* **Page extract**:

## START

Botanic Garden and Botanical Museum Berlin The BioCASe secretariat is based at the Botanic Garden and Botanical Museum Berlin and will be happy to answer any questions regarding BioCASe. Consortium of European Taxonomic Facilities

BioCASe is the GBIF Participant Node for the Consortium of European Taxonomic Facilities.


news
New German Virtual Herbarium Online

About 23 million dried plants, fungi and algae are safely stored in more than 70 German herbaria. One million of them can be explored now in the German Virtual Herbarium. More than 300,000 of the records come with at least one digital image. The specimens can be viewed as a list, map or in a gallery and can be filtered by a multitude of search criteria (more on the features can be found in this news item).

The Virtual Herbarium Germany is curated by the Botanic Garden Berlin of Freie Universität Berlin and is based on the Hosted Portal technology provided by the Global Biodiversity Information Facility. All the 22 collections accessible through the Virtual Herbarium use the BioCASe Provider Software to publish their specimens to GBIF and other biodiversity networks.

BioCASe now runs on Python 3

A new version of BioCASe has been published that runs on Python 3. For this, the software underwent a thorough overhaul, which included a lot of code cleaning and bug fixing.

The Python 3 version is up to 50% faster due to code removal/re-implementation and Python optimizations (tested on MySQL and SQL Server databases). External dependencies have been reduced, which makes installation way easier. Last but not least, BioCASe now deals better with unexpected control characters in the sources databases, which caused a lot of pain in the previous versions.

GeoCASe 2.0 Data Portal relased

The CETAF Earth Science Group (ESG) has just announced that the first Minimum Viable Product of GeoCASe 2.0 is online and ready for use. GeoCASe is using the BioCASe Provider Software for publishing data from the institutional source databases to the data portal.

GeoCASe stands for Geoscience Collections Access Service, which was created in 2007. Now the completely revamped interface allows users to more efficiently find data on minerals, rocks, meteorites and fossils held in multiple European natural history museums and research institutions. Quick search capabilities, data download options, images and map views, and detailed specimen pages are among the new key functions of the portal.

## END

* **Material supplied**:
## START

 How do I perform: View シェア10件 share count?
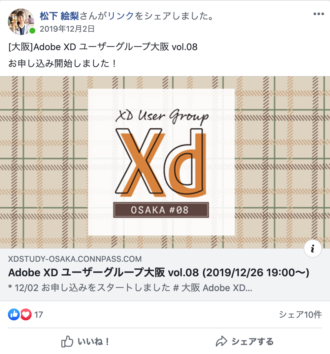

## END
## START

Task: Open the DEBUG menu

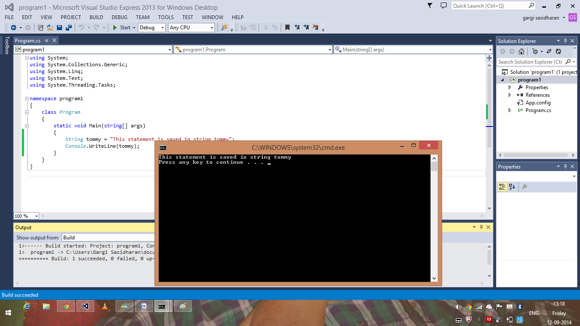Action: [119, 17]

## END

* **Short task 1**:
Reproduce the passage of the BioCASe page from "Botanic Garden and Botanical Museum Berlin The" up to and including "this news item).".
* **Short task 2**:
For each statement, answer yes or no according to the BioCASe page, and quote the words that decide it. (a) The Virtual Herbarium Germany is curated by the Botanic Garden Berlin. (b) The speed of the Python 3 version was tested on PostgreSQL databases. (c) GeoCASe was created in 2007.

* **Expected output 1**:
Botanic Garden and Botanical Museum Berlin The BioCASe secretariat is based at the Botanic Garden and Botanical Museum Berlin and will be happy to answer any questions regarding BioCASe. Consortium of European Taxonomic Facilities

BioCASe is the GBIF Participant Node for the Consortium of European Taxonomic Facilities.


news
New German Virtual Herbarium Online

About 23 million dried plants, fungi and algae are safely stored in more than 70 German herbaria. One million of them can be explored now in the German Virtual Herbarium. More than 300,000 of the records come with at least one digital image. The specimens can be viewed as a list, map or in a gallery and can be filtered by a multitude of search criteria (more on the features can be found in this news item).

* **Expected output 2**:
(a) Yes: "The Virtual Herbarium Germany is curated by the Botanic Garden Berlin of Freie Universität Berlin"
(b) No: "tested on MySQL and SQL Server databases"
(c) Yes: "GeoCASe stands for Geoscience Collections Access Service, which was created in 2007."